INPUT -
'''

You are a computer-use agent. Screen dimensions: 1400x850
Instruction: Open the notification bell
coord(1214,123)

'''
'''

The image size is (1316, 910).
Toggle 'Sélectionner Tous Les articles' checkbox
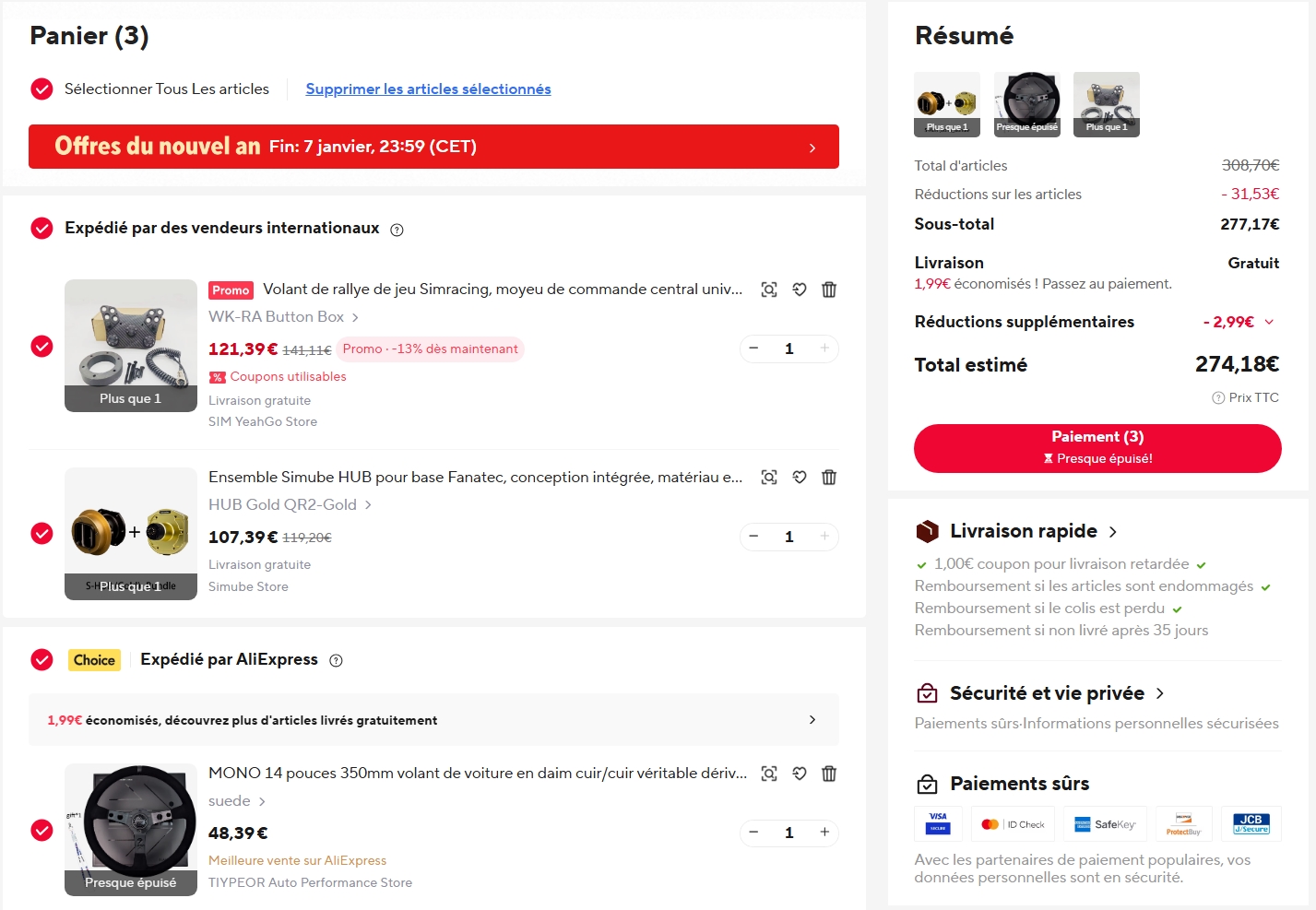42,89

'''

GIVEN INSTRUCTION -
Please rewrite the stretch from the line containing "You are a computer-use" through the line containing "coord(1214,123)" as a JSON list of strings, one string per line, leaving out any blank lines.

ANSWER TO THIS EXERCISE -
[
  "You are a computer-use agent. Screen dimensions: 1400x850",
  "Instruction: Open the notification bell",
  "coord(1214,123)"
]